La hipocresía y la doble moral practicada por los EEUU y los gobiernos europeos, en cuanto a los cargos por "crímenes de guerra" y el desmantelamiento de las libertades civiles en la llamada "guerra contra el terror", es uno de los grandes obstáculos para asegurar los derechos humanos alrededor del mundo.
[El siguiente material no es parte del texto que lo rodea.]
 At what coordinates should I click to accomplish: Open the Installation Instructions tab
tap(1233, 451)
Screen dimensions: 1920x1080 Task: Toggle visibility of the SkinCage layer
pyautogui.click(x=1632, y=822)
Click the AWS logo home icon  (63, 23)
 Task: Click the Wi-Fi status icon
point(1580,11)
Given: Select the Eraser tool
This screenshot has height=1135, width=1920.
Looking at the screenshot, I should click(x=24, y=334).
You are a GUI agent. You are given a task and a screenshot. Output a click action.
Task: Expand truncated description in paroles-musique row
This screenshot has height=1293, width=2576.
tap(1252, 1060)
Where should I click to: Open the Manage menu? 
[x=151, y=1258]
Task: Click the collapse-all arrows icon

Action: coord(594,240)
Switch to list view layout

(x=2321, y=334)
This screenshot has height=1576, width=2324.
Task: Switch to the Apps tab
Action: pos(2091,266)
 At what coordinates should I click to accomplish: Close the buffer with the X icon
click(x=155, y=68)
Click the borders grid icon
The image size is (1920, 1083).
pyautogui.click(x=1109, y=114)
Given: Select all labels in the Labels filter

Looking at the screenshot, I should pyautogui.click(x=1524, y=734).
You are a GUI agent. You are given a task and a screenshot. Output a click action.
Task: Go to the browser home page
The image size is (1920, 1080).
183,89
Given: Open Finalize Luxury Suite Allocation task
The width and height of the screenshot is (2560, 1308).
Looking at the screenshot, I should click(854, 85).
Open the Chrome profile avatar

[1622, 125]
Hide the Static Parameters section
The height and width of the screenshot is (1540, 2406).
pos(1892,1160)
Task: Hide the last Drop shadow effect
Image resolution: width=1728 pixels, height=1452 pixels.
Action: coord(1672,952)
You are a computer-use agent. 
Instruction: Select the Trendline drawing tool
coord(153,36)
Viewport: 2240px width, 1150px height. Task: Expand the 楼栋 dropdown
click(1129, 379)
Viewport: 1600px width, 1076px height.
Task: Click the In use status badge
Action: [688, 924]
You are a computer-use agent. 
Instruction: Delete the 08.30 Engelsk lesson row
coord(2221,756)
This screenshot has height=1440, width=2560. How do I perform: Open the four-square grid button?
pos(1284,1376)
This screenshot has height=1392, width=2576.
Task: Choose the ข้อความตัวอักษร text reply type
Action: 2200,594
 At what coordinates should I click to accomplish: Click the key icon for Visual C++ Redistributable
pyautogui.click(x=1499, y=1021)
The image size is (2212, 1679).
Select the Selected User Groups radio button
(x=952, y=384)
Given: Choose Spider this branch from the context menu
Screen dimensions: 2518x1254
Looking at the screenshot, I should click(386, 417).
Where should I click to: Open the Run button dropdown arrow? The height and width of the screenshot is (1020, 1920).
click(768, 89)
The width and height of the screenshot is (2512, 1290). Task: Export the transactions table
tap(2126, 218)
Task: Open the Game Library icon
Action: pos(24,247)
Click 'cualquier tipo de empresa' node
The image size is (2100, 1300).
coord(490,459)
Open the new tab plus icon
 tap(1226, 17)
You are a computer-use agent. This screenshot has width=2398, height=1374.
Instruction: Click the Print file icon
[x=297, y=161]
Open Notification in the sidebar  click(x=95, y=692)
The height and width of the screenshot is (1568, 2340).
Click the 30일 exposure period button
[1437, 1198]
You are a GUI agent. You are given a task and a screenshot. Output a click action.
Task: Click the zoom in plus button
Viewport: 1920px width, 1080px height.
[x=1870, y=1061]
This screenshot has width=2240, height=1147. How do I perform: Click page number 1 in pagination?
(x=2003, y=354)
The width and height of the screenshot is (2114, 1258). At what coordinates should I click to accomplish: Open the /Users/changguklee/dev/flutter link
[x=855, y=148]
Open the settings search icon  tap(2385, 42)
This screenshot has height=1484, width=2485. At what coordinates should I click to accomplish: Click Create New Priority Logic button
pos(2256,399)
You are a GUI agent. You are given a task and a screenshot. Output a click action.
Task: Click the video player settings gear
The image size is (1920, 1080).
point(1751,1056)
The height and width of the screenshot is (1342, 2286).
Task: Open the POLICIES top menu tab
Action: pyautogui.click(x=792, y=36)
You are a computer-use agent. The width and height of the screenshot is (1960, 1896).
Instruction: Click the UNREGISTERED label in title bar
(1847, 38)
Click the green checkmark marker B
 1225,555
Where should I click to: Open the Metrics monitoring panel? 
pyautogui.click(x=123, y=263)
Cuando muchos activistas por la paz y los defensores de los derechos humanos en el Tercer Mundo denuncian los actos de tortura o métodos indiscriminados de guerra de sus propios gobiernos, la respuesta que reciben es negación absoluta o la excusa: "Si los Americanos, los Británicos y los Israelitas lo hacen, ¿por qué habremos nosotros de ser condenados?"

¿Me pregunto cuantos cristianos estadounidenses y británicos escriben a sus representantes políticos o a sus periódicos nacionales sobre este tema? Seguramente haría del compañerismo en la misión mucho más que palabras huecas para los cristianos del Tercer Mundo, que muchas veces carecen de poder para confrontar a sus propios gobiernos.

La noción tradicional de ganar una guerra era suficientemente clara: derrotar a un enemigo en el campo de batalla y forzarlo a aceptar condiciones políticas. ¿Pero qué significa la victoria en la guerra contra el terror? ¿Una guerra como esta tendrá fin? Luchar contra las difusa y esparcida colección de células de Al Qaeda es muy diferente a luchar en un territorio demarcado contra un ejército insurgente como los Tigres de Tamil. (El gobierno de Sri Lanka ha hecho alarde de su victoria militar sobre los Tigres como un parteaguas significativo en la lucha global de la "guerra contra el terror", pero esto es simplemente para hacerse publicidad a sí mismos.)

El terrorismo va a continuar mientras que la vida humana en el planeta tierra continúe. El mito de que podemos hacer a nuestras sociedades "completamente seguras" llevará a que consideremos "la seguridad nacional" un ídolo; como vimos en la última publicación del blog, todos los ídolos demandan humanos inocentes como sacrificios propiciatorios. Nosotros, mientras tanto, podemos reducir el riesgo del terrorismo a tal nivel que no afecte significativamente el diario vivir de los ciudadanos, ni les ocupe su mente y provoque miedo. Esto implica mejor trabajo de inteligencia y ganar la confianza de las poblaciones locales al responder a sus quejas en vez de hacerlas más grandes. Buscar el objetivo de eliminar el terrorismo al asediar y hasta matar vidas inocentes para reducir el riesgo a corto plazo de los líderes nacionales sólo resultará en más terrorismo.

La victoria vendrá no cuando Washington y sus aliados maten y capturen a todos los terroristas y sus potenciales, sino cuando la ideología que los terroristas sostienen sea desacreditada, cuando sus tácticas fallen o cuando encuentren otros caminos para alcanzar los objetivos que persiguen. En ese punto, esperemos, aún los terroristas se darán cuenta que la violencia es inútil.

Cada año mucha más gente muere a resultado de accidentes en carretera, enfermedades fácilmente prevenibles y por severos cambios climáticos debido al calentamiento global, que a causa del terrorismo. ¿Entonces por qué estas cosas no han merecido el masivo financiamiento que se vierte para armas de alta tecnología y "seguridad nacional"?